RAW DATA →

++++++++++

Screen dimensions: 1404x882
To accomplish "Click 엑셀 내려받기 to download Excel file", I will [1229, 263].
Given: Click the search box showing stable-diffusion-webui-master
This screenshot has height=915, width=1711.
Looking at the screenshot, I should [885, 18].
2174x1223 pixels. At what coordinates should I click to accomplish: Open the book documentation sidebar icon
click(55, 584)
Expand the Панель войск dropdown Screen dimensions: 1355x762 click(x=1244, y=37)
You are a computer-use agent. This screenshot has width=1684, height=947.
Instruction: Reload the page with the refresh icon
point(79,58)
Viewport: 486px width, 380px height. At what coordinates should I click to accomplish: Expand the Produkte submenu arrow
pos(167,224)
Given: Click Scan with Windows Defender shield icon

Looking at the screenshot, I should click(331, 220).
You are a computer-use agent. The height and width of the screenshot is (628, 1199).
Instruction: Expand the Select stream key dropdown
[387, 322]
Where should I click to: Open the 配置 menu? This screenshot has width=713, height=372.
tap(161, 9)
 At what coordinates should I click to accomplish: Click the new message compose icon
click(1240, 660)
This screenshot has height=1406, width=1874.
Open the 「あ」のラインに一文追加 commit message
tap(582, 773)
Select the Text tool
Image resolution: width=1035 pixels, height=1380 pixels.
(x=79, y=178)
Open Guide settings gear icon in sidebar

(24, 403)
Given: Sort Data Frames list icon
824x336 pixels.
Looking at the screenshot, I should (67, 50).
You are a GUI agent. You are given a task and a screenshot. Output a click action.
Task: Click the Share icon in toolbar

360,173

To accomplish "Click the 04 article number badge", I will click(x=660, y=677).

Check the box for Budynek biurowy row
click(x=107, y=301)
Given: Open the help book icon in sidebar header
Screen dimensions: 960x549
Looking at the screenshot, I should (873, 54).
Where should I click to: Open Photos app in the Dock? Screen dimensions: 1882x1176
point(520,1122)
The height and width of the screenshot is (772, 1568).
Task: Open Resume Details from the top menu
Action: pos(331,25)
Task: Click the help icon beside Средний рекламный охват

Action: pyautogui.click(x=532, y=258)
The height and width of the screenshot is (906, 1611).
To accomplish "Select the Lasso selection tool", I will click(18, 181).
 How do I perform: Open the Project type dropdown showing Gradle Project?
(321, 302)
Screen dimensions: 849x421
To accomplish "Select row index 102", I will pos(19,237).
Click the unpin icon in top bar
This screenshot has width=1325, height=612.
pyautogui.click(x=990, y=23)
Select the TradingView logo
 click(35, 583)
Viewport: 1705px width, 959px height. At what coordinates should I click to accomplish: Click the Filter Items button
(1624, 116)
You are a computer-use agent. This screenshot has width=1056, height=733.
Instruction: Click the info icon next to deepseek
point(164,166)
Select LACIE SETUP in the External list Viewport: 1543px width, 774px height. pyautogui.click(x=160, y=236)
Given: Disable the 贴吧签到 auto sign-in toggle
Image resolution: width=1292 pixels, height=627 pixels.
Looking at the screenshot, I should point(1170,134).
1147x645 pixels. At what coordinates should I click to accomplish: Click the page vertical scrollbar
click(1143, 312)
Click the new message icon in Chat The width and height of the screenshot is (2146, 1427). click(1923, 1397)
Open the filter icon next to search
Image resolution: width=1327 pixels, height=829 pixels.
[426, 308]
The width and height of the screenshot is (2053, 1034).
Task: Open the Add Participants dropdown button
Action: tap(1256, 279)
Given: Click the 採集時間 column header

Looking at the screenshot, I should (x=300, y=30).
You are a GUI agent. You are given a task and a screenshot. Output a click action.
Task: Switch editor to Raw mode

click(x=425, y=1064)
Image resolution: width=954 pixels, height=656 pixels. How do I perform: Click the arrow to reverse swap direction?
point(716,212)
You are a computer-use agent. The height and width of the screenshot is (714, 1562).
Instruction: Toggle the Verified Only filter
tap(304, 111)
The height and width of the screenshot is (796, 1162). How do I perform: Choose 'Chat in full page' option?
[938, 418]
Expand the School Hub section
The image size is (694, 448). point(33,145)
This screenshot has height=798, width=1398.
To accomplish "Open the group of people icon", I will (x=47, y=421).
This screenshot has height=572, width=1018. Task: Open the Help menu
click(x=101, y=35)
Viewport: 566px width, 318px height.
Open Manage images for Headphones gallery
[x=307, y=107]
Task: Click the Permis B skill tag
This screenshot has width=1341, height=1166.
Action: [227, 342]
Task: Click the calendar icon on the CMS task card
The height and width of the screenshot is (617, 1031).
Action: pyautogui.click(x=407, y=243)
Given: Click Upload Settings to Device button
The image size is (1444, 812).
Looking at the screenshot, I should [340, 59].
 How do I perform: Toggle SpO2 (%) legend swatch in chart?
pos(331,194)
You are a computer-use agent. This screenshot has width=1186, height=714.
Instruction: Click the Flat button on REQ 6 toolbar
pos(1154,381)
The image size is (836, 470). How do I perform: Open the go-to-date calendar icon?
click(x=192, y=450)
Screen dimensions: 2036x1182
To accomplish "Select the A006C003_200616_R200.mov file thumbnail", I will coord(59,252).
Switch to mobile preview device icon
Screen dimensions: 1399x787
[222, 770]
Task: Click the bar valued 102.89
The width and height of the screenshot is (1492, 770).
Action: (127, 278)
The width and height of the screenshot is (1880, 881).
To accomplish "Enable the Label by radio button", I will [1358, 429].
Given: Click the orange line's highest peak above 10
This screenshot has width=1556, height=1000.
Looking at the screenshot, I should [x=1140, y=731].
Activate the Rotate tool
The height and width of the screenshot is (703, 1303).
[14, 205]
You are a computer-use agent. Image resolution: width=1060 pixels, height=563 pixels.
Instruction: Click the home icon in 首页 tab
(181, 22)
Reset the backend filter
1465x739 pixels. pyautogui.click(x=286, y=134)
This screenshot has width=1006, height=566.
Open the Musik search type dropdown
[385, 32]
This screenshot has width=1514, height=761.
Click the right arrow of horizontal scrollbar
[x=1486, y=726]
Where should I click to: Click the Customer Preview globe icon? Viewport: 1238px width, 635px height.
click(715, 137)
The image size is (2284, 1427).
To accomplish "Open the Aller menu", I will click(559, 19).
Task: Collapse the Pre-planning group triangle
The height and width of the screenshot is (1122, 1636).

++++++++++

TASK TO COMPLETE →
Search the data for "group" and list every line in which it occurs.

RESULT FOR THIS TASK →
To accomplish "Open the group of people icon", I will (x=47, y=421).
Task: Collapse the Pre-planning group triangle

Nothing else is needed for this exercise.